Given passage
===============

Sunday, November 14, 2010

Reflections

I decided to read through some of my first blogs the other day--to get in touch with where I've been and to help me stay true to my vision for this blog.

I found that my blogging has become a journal of my thoughts and the events in my life that I want (or not) to share with others.

And so I reread the first entries that I made as I inaugurated the blog in December 2007 and into 2008. I reviewed the entries of joy, and hope, and also the hard times surrounding the miracle baby, Jax and his stunning recovery from open heart surgery at six days old.

I reflected on how Jax is one of the smartest and most energetic kids that I know--and I recalled seeing him connected to all of the wires and tubes keeping him alive in those hours after the surgery, no one would believe it now--except for still visible straight line on his chest--that reminder of God's mercy and healing power given to this one little precious boy.

And then I ker-thunk-ed.

From the miracle of Jax I ran headlong into one of the darkest and most difficult decisions that I have ever made recorded in the entries from March and April 2008. Perhaps I was reviewing these blog entries because of a song that Eric Scott sang at the house concert which I found therapeutic. Perhaps because there are still dangling threads to this chapter of my life that need to be tied up. What ever the reason--they are still there, raw and dangling.

I saw that I had hidden within my leadership essays the pain that I was feeling during that time. The betrayal. The loss of friends and connectedness with a family of believers that I had been a member of for a long while. I chalked much of it up to life lessons, but even now, two-and-a-half years later I have a hard time getting over the broken relationships with people whom I considered not just friends--but family. When I really needed support and an arm on my shoulder--I got sermonizing and bad theology from the person who I both respected and considered to be my closest friend.


I felt that I had to leave because the bonds of trust and friendship had been crushed through words and inaction.

I was reminded at this point of a verse from Job--"Then they sat down with him on the ground for seven days and seven nights, yet no one spoke a word to him, for they saw that his pain was very great." Job 2:13 - NIV. And I reflected that for seven days Job's friends just sat with him--they were with him and said nothing. Can you imagine sitting with someone for seven days and saying nothing? Just being there?

Sometimes the best thing to say is nothing at all.

I wrote some blogs which helped me deal with my hurt while also trying to help me catalog some of the leadership principles that I could see coming from the reflection on everything that brought me to make the decision--Empowerment and Encouragement and People or process? Where's the joy? These two blogs were the first in my Leadership Series and they also were ripe with the pain I was feeling. Another Leadership Series blog about Co-leadership is also based upon my experience and it has been read worldwide and I have received more email about this entry than any other blog I have written. It is apparently widely used in some colleges.

Sadly, though I wrote of my pain and frustration--my friend never pursued me, so I know that the relationship was one-way. I believe this because when I lose something, or something gets lost, like keys or a dog or a cat, I pursue it. I look for it. I find it! Are not people and their relationships worth even more than the relationship with a dog or cat? Yet, through this I felt as if I have been erased from the memory despite my occasional attempts to reconnect, which so far have been rebuffed.

The whole situation is like a festering sore that is quiet for a while and then flares up. And then I bury it again and forget it. But some nights, when I have insomnia, I remember the good times and wonder how they went so terribly bad. I think is was a package deal, all wrapped up in the emotion of Jax's crisis and the family coming together.

But it is still out there--in the dark nights, in the blogs, in my heart. Maybe like Eric Scott, I should write a song.

Or a blog.

To read again in a few years.

But I stopped reviewing my blog at that point. Who knows what else is hidden in there, clawing at the prison bars to escape? I'm almost afraid to look.

===============

Given information
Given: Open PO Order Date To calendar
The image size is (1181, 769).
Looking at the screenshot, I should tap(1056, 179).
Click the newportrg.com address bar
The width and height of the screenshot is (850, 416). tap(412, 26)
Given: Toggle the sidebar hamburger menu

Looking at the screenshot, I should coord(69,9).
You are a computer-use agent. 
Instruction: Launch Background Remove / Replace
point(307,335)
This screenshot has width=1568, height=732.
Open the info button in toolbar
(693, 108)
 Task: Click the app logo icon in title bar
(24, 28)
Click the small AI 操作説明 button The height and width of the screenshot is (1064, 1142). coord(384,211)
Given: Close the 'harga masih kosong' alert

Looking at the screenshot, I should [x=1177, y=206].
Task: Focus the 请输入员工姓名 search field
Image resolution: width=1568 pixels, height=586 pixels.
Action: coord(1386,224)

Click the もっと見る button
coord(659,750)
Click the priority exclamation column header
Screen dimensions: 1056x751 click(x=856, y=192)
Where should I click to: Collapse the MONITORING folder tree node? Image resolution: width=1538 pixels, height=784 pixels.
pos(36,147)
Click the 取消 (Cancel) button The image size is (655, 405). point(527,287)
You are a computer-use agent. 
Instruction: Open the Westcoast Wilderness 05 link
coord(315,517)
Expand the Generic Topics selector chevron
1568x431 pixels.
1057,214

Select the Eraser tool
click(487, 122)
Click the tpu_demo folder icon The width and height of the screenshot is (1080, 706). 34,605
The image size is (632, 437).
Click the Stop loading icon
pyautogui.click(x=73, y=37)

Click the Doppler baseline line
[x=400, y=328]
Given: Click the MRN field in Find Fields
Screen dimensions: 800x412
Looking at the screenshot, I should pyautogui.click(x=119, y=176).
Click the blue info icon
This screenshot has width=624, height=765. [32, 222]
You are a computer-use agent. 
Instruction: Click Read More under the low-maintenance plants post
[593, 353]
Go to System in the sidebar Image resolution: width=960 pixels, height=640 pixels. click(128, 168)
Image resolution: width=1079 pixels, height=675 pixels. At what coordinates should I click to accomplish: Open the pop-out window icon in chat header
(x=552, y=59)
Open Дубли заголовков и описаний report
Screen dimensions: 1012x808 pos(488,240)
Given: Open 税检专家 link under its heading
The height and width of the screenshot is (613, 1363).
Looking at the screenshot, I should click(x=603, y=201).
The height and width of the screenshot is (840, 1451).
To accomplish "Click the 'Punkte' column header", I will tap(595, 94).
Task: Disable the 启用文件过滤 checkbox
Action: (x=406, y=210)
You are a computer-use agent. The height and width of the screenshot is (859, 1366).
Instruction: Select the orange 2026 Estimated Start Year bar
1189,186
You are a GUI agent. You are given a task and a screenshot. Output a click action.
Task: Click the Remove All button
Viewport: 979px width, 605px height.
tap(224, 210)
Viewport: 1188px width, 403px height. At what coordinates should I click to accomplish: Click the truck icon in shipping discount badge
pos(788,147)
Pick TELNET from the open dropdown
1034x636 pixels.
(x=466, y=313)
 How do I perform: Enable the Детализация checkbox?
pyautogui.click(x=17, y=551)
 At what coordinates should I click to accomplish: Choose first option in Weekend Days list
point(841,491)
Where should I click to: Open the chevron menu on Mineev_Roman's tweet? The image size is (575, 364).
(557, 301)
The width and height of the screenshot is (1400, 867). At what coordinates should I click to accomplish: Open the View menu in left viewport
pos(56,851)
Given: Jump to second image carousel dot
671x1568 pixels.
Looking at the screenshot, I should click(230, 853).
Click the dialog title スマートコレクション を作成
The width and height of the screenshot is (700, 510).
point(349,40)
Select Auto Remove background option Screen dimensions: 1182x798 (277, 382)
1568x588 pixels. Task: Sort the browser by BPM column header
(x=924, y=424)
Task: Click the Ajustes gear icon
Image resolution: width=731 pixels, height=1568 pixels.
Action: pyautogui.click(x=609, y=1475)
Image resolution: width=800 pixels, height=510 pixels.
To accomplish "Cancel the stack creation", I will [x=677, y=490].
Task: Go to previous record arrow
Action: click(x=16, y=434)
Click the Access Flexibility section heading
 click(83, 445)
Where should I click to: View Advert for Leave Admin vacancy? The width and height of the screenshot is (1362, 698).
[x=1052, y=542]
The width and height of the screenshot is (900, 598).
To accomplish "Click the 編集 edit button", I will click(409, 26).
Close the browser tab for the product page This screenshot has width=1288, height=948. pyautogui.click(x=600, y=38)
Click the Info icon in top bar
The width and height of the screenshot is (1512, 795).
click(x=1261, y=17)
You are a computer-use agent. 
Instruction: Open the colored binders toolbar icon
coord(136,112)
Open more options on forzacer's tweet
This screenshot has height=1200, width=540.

===============

Exercise directions
Rewrite the blog post starting at "And then I ker-thunk-ed." and ending at "raw and dangling.", substituting "living room concert" for "house concert". The rows have no connection to the blog post.

Result for this task
And then I ker-thunk-ed.

From the miracle of Jax I ran headlong into one of the darkest and most difficult decisions that I have ever made recorded in the entries from March and April 2008. Perhaps I was reviewing these blog entries because of a song that Eric Scott sang at the living room concert which I found therapeutic. Perhaps because there are still dangling threads to this chapter of my life that need to be tied up. What ever the reason--they are still there, raw and dangling.